By The Sampadak Express
On Monday, the Centre announced a 24% hike in the monthly salaries of Members of Parliament (MPs), increasing it from Rs 1 lakh to Rs 1.24 lakh per month, marking the first salary revision in seven years. In addition to the salary increase, MPs will also see a rise in their daily allowance and pensions.
The daily allowance for MPs attending Parliament sessions has been raised from Rs 2,000 to Rs 2,500, while the pension for former MPs has been increased from Rs 25,000 to Rs 31,000 per month. Additionally, the pension for every year of service beyond five years has been hiked from Rs 2,000 to Rs 2,500 per month.
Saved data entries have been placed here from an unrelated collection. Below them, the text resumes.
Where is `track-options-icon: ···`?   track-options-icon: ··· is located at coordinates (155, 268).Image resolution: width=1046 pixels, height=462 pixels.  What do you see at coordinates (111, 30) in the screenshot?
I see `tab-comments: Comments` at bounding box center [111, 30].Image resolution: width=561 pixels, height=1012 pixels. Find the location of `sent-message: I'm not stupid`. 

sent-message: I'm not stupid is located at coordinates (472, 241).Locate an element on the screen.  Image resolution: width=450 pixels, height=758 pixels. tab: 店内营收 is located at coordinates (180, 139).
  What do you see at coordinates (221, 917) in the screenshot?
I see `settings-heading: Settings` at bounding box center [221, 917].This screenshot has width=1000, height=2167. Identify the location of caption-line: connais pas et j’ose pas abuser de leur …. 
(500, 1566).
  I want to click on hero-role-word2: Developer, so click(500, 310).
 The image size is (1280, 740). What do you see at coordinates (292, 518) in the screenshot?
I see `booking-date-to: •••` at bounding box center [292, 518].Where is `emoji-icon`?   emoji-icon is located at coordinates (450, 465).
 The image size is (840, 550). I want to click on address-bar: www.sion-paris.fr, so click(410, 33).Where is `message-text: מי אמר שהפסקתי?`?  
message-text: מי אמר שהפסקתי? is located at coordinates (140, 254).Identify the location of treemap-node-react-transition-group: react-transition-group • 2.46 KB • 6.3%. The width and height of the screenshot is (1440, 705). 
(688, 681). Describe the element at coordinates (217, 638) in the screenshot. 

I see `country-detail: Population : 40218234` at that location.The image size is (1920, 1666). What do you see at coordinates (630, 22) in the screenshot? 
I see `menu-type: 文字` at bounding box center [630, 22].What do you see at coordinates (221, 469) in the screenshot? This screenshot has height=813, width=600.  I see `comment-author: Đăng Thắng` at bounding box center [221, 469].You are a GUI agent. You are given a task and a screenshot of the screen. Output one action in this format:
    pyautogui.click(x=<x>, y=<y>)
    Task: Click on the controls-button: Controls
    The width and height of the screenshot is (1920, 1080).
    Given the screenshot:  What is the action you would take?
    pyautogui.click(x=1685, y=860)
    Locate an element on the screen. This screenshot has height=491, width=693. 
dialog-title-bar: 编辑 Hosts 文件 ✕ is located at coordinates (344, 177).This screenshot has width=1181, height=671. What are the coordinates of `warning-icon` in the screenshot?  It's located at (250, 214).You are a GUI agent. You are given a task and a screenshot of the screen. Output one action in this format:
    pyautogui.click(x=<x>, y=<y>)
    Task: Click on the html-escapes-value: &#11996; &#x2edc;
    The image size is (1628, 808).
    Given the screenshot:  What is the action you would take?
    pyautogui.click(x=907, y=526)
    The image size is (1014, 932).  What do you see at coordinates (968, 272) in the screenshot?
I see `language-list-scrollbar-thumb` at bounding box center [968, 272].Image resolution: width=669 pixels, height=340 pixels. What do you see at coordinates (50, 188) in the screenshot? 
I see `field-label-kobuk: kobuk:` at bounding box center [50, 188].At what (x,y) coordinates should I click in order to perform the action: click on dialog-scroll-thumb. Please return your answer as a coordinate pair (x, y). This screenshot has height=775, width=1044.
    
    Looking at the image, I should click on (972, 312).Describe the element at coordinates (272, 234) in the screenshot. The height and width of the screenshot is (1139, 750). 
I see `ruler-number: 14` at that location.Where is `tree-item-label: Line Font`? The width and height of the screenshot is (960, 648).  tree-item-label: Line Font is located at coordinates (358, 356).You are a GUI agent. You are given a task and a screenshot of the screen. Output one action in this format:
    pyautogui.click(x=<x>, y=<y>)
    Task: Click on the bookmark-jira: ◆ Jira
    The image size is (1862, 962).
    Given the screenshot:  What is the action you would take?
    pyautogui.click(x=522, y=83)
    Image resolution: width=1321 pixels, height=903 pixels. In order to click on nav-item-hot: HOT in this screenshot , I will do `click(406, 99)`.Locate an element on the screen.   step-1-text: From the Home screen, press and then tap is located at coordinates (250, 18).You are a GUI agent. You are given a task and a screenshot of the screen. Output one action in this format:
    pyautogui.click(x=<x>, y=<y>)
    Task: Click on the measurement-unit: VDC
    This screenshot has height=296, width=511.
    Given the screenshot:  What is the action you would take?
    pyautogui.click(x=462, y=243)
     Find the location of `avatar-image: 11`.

The revision is based on the Cost Inflation Index, a mechanism introduced by the Income Tax Department. This move follows the 2018 amendment to the Salary, Allowances and Pension of Members of Parliament Act, 1954, which linked salary increases to the Cost Inflation Index, with revisions set every five years.
A Historical Look at MPs’ Salaries
When the salaries of MPs were first set in 1954, they earned Rs 300 per month, along with a daily allowance of Rs 20 while Parliament was in session. Over the decades, the salary has been revised several times:
1966: Salary raised to Rs 500 (67% increase).
1983: Salary increased to Rs 750 (50% rise), and the daily allowance to Rs 75.
1985: Another hike to Rs 1,000 per month (33% increase), with 16 free flights per year and other allowances.
1998: The biggest increase till then, a 167% hike to Rs 4,000 a month.
2001: A further rise to Rs 12,000 (200% increase).
2010: The largest hike at 213%, taking the salary to Rs 50,000 per month.
2018: The salary doubled to Rs 1 lakh per month, based on the Cost Inflation Index.
Salary Comparison with Per Capita Income
From 1954 to 2025, MPs’ salaries have increased over 400 times. In comparison, the per capita monthly income (adjusted for inflation) has grown only eight times, from Rs 1,131 in 1953-54 to Rs 9,363 in 2024-25. Currently, an MP’s salary is over 13 times the national per capita monthly income.
MPs’ Assets Surge with Salary Increases
The increase in salaries comes at a time when the average assets owned by an MP have grown significantly. In 2020, MPs had an average of Rs 20.93 crore in assets, which increased to Rs 40.34 crore in 2025.
MPs’ Salaries Compared with MLAs
Despite the salary increase, MPs still earn less than MLAs in several states. For example, MLAs in Jharkhand earn Rs 2.88 lakh a month, while those in Maharashtra, Manipur, and Telangana earn Rs 2.5 lakh. In contrast, MLAs in Kerala earn the lowest at Rs 70,000 per month.
Following the salary hike for MPs, Delhi’s MLAs are now pushing for their own pay raise, with a five-member committee formed to examine their demands.
The recent salary hike for MPs reflects the ongoing adjustments to their compensation in line with inflation. While their salaries have risen significantly over the years, they remain a subject of discussion as state-level legislatures continue to compare their pay with that of Parliamentarians.